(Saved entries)
....................
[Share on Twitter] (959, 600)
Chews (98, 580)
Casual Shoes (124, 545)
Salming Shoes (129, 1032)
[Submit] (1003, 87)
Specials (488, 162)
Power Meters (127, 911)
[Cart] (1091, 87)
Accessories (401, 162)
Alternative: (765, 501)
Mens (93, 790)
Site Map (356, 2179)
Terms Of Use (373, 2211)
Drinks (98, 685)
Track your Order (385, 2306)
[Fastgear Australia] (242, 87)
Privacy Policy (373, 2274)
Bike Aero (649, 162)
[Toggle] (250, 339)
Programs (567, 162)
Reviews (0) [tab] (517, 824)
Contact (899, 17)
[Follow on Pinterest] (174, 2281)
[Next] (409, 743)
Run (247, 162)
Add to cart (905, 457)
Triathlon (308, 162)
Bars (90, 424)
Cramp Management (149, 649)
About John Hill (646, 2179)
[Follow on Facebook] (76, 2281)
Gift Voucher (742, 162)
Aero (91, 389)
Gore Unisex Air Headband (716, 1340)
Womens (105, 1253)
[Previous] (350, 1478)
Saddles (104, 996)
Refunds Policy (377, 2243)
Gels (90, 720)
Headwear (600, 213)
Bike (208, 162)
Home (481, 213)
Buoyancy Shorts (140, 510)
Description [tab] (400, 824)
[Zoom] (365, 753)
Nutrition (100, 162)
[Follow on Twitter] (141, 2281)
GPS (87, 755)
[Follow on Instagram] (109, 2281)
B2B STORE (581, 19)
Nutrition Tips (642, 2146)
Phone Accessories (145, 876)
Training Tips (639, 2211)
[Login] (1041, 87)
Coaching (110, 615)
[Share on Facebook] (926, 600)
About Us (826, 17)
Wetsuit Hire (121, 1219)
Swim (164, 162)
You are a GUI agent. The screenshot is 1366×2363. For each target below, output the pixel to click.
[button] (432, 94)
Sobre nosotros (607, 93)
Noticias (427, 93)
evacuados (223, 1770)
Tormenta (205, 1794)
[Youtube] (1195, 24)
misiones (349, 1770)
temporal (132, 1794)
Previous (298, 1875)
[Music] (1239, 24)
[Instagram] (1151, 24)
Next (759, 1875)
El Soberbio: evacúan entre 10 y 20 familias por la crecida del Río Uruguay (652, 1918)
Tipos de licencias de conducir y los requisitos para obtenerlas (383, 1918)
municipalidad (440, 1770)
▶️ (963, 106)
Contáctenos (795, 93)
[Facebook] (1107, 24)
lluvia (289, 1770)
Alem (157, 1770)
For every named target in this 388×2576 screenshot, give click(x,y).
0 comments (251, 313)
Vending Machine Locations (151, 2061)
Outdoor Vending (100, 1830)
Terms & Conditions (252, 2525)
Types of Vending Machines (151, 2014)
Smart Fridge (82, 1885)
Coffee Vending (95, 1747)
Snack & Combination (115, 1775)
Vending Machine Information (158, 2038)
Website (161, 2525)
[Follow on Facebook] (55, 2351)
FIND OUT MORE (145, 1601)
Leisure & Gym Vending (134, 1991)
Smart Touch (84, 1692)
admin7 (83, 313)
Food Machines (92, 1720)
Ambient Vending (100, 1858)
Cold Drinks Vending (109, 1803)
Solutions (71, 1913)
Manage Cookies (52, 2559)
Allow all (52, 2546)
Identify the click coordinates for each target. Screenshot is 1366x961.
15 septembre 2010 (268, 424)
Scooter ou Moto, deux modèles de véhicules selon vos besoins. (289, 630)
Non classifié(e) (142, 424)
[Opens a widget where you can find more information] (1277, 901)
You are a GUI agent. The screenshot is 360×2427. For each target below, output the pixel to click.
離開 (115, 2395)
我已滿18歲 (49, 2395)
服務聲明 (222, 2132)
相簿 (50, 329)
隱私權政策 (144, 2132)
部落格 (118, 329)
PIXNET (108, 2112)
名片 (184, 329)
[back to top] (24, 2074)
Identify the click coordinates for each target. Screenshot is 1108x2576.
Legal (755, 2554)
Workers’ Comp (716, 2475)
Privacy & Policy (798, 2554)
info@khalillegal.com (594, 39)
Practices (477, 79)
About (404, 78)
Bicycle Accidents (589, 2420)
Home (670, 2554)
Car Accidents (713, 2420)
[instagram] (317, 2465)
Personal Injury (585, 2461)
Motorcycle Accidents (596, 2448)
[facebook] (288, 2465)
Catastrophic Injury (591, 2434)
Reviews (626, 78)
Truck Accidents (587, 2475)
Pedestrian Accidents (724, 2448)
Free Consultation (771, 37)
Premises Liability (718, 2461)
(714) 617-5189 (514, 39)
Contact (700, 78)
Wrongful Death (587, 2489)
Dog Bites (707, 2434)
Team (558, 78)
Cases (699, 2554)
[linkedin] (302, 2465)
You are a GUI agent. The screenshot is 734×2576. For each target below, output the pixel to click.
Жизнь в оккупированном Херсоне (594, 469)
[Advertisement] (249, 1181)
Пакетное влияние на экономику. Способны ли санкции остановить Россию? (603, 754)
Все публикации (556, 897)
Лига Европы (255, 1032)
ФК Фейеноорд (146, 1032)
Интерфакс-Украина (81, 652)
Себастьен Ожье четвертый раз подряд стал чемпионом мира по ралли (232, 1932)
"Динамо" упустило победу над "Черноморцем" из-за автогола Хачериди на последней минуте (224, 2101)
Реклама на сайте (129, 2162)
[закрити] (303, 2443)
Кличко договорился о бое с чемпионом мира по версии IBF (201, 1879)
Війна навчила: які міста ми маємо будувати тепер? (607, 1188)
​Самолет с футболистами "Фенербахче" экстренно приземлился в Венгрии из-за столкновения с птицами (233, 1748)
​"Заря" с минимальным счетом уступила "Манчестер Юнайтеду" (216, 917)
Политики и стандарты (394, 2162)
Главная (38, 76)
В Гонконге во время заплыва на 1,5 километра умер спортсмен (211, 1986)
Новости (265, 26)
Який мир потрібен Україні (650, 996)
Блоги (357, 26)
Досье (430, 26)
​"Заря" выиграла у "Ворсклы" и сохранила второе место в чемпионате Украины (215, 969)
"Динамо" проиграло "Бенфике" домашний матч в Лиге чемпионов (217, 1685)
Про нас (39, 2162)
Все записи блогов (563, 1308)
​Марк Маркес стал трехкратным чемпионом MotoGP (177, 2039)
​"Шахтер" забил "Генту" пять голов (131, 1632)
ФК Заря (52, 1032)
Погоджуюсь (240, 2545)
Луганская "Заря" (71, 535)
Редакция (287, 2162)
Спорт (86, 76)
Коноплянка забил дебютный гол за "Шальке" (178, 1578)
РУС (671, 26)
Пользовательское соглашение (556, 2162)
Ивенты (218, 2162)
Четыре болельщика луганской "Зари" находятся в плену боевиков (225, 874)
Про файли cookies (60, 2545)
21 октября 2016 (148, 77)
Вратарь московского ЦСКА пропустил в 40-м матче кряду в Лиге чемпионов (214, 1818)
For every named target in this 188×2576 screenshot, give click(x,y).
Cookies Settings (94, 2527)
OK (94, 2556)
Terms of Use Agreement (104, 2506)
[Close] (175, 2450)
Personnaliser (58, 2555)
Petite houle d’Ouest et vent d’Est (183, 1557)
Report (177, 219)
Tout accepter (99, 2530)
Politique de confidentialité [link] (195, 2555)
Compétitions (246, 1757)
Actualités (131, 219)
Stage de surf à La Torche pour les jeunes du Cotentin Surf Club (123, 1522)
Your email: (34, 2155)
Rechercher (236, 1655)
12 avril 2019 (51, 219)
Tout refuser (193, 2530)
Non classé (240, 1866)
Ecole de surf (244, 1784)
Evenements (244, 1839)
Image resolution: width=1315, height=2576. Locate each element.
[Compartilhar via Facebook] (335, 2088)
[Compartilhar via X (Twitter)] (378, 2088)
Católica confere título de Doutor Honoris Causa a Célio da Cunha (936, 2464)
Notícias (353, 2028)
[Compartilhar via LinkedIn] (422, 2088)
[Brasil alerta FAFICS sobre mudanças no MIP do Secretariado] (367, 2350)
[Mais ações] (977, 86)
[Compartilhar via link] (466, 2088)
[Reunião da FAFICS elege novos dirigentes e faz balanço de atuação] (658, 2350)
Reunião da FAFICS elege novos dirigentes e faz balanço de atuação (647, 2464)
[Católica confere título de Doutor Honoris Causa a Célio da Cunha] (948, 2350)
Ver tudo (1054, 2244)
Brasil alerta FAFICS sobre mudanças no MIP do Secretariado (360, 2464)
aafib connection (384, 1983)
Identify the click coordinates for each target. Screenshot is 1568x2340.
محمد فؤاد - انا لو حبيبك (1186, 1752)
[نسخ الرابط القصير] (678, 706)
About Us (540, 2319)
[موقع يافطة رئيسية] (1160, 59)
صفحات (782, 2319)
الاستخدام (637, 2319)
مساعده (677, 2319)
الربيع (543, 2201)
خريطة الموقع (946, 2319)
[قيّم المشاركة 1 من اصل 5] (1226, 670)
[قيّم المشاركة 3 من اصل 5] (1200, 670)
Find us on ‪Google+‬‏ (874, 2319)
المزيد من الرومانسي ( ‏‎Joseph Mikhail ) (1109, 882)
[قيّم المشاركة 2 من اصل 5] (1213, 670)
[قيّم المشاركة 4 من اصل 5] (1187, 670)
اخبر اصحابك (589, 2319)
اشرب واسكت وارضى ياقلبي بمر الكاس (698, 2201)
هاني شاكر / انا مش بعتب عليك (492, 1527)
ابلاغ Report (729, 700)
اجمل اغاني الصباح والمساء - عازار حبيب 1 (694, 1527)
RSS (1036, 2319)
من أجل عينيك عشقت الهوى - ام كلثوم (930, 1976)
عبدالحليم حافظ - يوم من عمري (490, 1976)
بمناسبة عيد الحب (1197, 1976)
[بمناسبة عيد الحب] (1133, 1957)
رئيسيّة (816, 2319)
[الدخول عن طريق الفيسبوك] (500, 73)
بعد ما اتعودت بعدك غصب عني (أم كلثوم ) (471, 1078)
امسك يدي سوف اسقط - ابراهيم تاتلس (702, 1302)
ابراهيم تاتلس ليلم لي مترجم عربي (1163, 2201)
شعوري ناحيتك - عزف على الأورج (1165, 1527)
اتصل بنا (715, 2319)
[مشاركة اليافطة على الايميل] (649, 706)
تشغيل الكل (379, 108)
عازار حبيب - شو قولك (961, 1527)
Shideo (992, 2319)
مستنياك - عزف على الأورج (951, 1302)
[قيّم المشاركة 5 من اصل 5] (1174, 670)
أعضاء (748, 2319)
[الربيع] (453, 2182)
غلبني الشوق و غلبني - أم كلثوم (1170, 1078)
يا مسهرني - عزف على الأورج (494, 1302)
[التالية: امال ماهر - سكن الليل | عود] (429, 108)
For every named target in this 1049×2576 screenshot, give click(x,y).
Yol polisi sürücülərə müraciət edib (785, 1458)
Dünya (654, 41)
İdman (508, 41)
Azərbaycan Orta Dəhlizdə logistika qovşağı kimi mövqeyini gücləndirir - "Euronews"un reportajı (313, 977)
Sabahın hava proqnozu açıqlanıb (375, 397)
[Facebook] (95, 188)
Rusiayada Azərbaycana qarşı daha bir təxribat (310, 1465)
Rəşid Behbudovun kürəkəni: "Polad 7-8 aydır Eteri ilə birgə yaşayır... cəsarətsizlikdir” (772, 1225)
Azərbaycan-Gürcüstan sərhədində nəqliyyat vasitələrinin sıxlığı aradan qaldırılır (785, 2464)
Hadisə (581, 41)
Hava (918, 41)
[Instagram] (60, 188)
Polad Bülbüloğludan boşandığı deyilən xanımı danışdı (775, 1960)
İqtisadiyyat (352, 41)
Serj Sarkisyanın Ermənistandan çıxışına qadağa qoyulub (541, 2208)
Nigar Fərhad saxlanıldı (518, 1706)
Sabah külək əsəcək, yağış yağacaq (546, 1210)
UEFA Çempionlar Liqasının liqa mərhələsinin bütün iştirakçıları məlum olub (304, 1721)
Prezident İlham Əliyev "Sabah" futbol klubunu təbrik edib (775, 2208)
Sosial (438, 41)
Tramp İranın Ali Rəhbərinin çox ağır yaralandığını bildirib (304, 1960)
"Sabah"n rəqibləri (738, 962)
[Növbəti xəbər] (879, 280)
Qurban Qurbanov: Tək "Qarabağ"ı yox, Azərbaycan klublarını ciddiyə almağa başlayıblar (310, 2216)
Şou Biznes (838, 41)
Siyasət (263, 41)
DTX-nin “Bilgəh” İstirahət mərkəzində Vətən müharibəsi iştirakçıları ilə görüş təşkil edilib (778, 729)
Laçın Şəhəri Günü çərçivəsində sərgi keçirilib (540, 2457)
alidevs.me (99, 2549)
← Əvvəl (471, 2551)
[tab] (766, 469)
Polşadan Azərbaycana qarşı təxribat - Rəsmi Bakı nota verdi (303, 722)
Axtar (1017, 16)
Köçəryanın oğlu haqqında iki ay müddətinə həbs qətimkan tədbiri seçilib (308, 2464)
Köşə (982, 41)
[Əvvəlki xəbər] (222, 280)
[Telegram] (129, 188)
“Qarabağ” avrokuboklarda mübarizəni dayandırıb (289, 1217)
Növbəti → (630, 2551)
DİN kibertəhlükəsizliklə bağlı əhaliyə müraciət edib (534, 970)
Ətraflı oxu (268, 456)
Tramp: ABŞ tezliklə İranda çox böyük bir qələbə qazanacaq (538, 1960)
....................
[EXERCISE BRIEF] Every line of the records in which the string "Terms" is found should be counted, and only the count returned.

[EXERCISE RESPONSE] 3